ASSIGNMENT:
Filter the entries below down to the lines that hold "Updated".

DATA TO PROCESS:
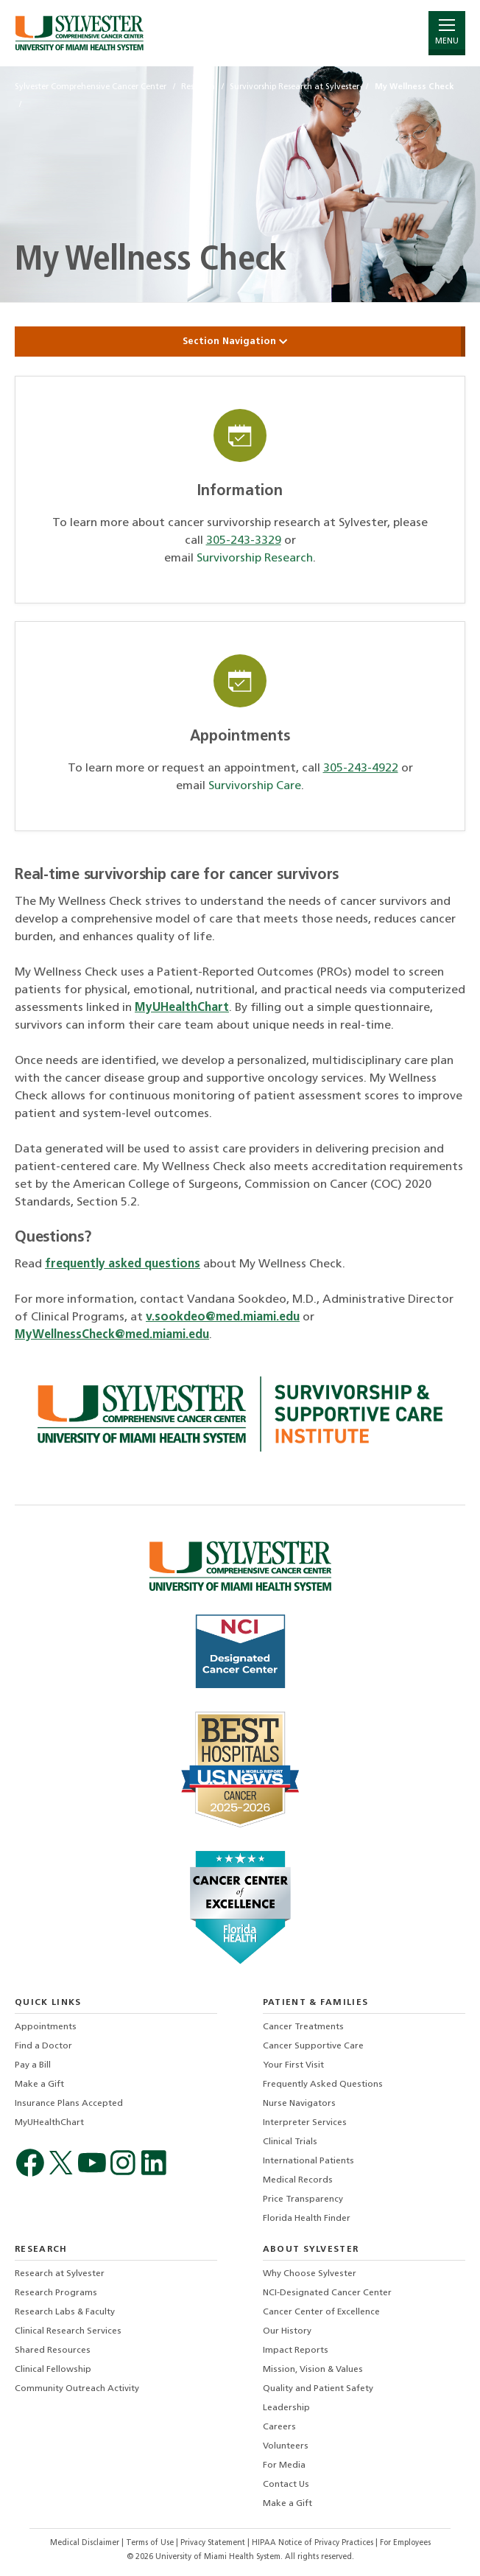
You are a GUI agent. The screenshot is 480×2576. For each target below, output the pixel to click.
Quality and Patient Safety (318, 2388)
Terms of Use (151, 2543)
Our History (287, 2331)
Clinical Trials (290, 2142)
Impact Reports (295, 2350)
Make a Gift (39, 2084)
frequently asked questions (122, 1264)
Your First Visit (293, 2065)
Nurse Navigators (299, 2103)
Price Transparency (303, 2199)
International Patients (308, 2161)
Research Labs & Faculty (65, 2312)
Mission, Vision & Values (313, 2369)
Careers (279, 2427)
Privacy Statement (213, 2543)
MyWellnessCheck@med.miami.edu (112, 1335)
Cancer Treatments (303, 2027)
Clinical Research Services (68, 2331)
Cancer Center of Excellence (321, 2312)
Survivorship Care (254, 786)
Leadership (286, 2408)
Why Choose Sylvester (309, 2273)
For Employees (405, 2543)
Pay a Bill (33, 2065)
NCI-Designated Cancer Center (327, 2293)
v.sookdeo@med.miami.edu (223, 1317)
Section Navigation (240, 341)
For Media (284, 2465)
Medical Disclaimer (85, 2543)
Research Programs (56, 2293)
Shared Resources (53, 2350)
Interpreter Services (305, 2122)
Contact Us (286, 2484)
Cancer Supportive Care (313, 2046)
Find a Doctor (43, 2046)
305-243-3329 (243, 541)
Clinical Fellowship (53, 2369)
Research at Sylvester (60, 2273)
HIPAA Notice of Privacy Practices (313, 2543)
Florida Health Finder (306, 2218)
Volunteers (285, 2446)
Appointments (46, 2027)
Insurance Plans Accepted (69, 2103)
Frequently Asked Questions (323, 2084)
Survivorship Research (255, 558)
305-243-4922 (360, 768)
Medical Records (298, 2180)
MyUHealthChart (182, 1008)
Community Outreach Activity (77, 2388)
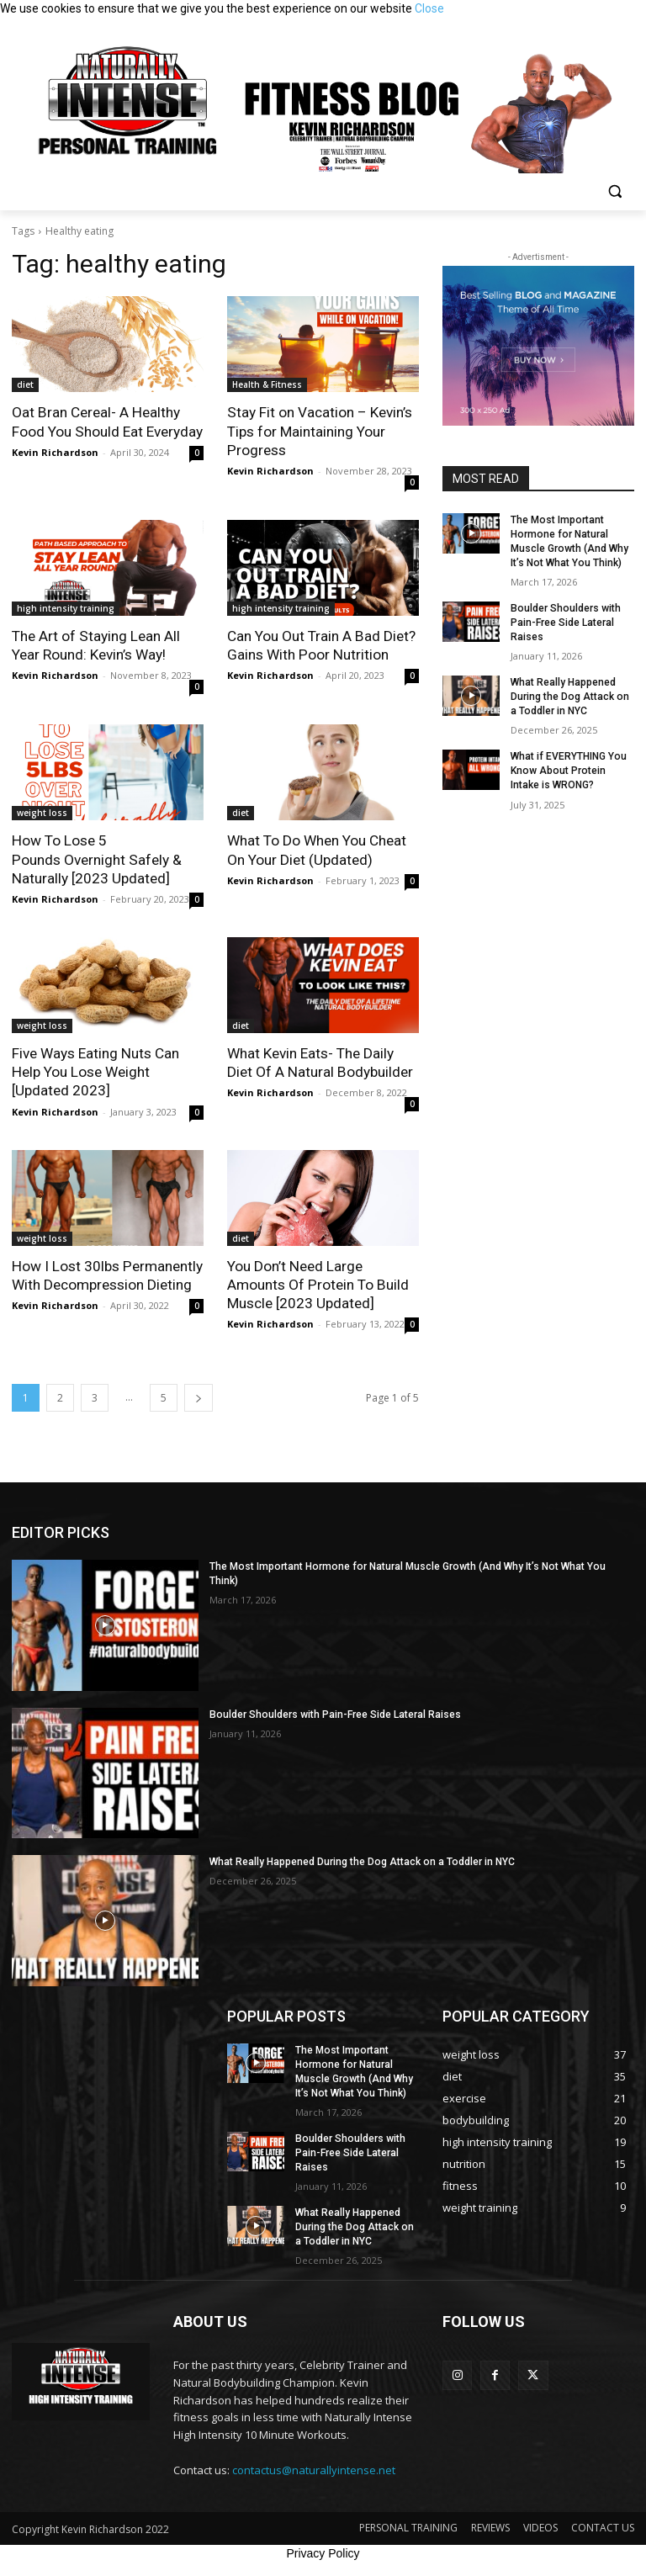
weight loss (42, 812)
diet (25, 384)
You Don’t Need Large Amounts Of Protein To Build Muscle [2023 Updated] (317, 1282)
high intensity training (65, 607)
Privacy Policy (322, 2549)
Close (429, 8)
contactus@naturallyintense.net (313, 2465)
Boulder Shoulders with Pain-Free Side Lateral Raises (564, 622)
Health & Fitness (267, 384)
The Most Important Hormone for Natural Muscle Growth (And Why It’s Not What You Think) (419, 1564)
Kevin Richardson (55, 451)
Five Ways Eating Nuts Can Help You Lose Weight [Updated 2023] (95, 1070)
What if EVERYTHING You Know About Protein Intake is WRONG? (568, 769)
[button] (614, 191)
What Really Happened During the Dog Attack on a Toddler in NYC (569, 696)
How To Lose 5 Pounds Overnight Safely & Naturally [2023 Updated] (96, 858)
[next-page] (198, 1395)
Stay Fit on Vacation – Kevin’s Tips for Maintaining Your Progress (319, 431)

--

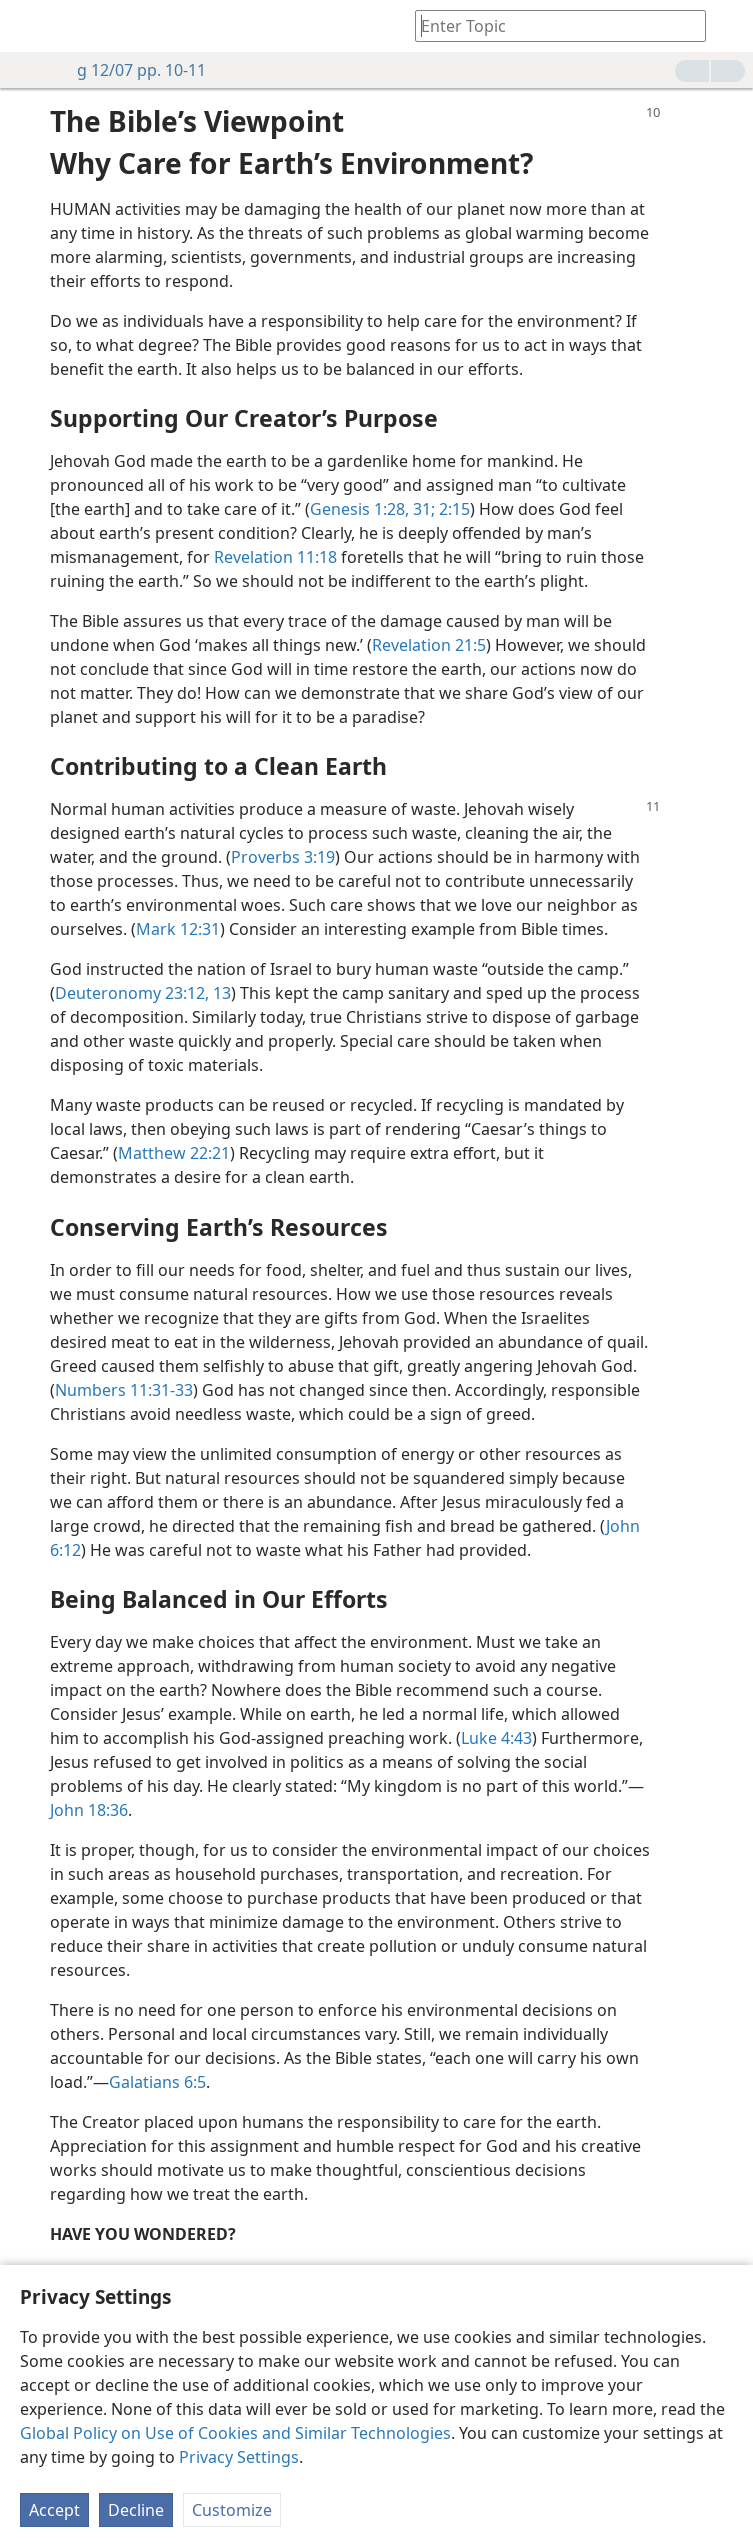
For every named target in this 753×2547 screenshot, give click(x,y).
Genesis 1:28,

TASK OUTPUT:
You Don’t Need Large Amounts Of Protein To Build Muscle [2023 Updated] (317, 1282)
Five Ways Eating Nuts Can Help You Lose Weight [Updated 2023] (95, 1070)
How To Lose 5 Pounds Overnight Safely & Naturally [2023 Updated] (96, 858)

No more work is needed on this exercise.